Clearly, range and depth need to be increased for statistics available on performance of e-business sites worldwide. Industry associations such as the ASP Industry Consortium have pioneered the development of Service Level Agreements, adding performance-incentive clauses in addition to creating templates for companies to use in creating their agreements with customers.
There is also continued development of metrics from other areas of the Internet that have direct impact on the ASP model. These include the Web metrics measurement applications that define bandwidth for companies and the relative level of traffic a company is having over time based on its use of promotional offers. The entire aspect of load balancing will eventually migrate into metrics that will be listed in Service Level Agreements.
Just as in the product development area of the ASP model, there continues to be a focus within the area of scalability on the role early adopters are playing in defining the industry. Taking the initiative with your ASP(s) can pay dividends down the road as the performance of your Web site is quantified and unequivocal with its performance.

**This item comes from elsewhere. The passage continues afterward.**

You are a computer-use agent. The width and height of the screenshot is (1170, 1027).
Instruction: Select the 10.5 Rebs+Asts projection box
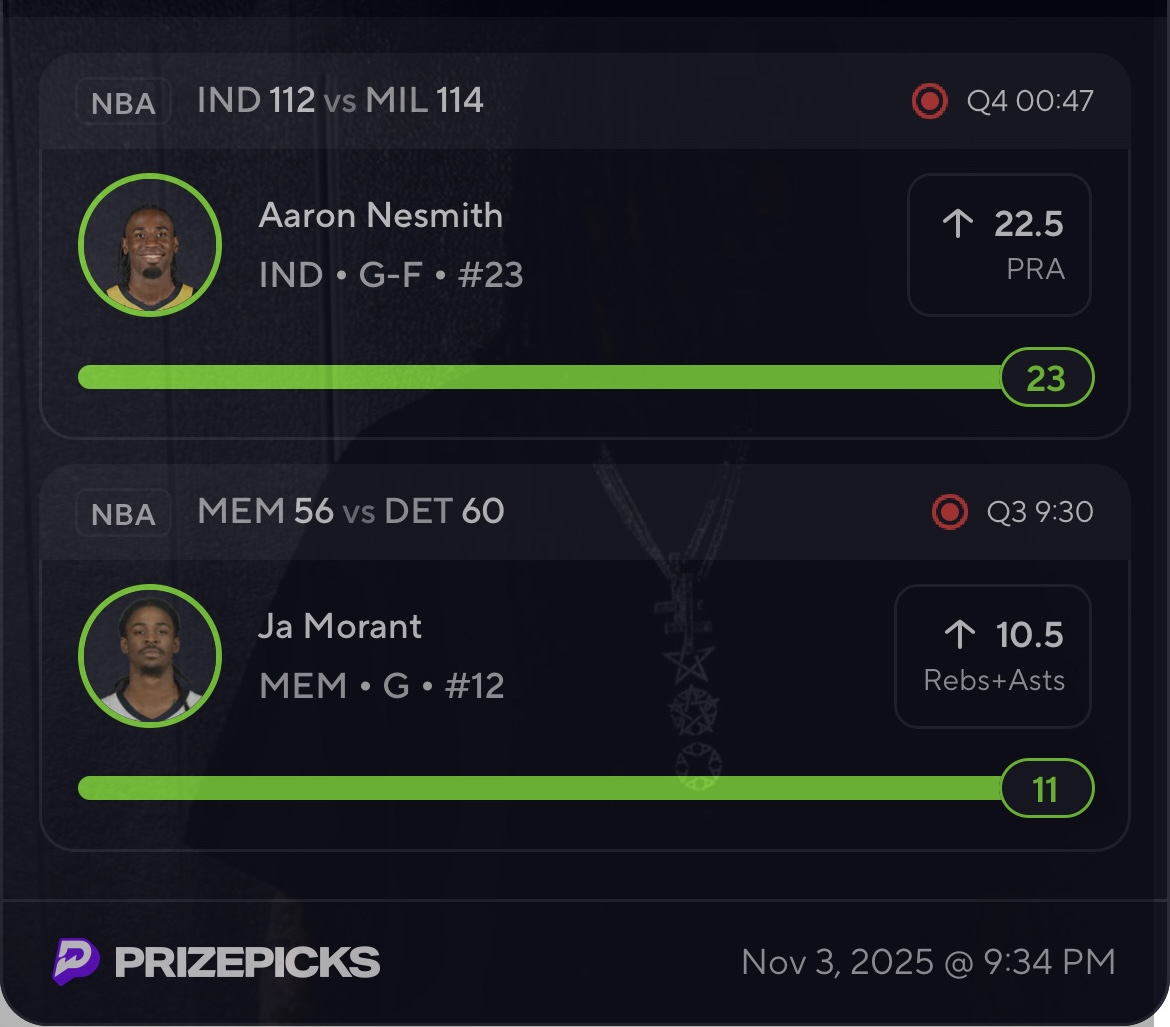tap(992, 656)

Hosting companies coming online today need to differentiate themselves in the scalability area as convincingly as possible to establish a market presence. The technical aspects of scalability are indeed worthy of entire books. The intent of this article is to provide you with a set of guidelines for defining the expectations you and your customers have for ASPs you're either working with today or planning to work with in the future. Scalability metrics are essential in your e-business strategy for getting a continual high level of responsiveness for your customers.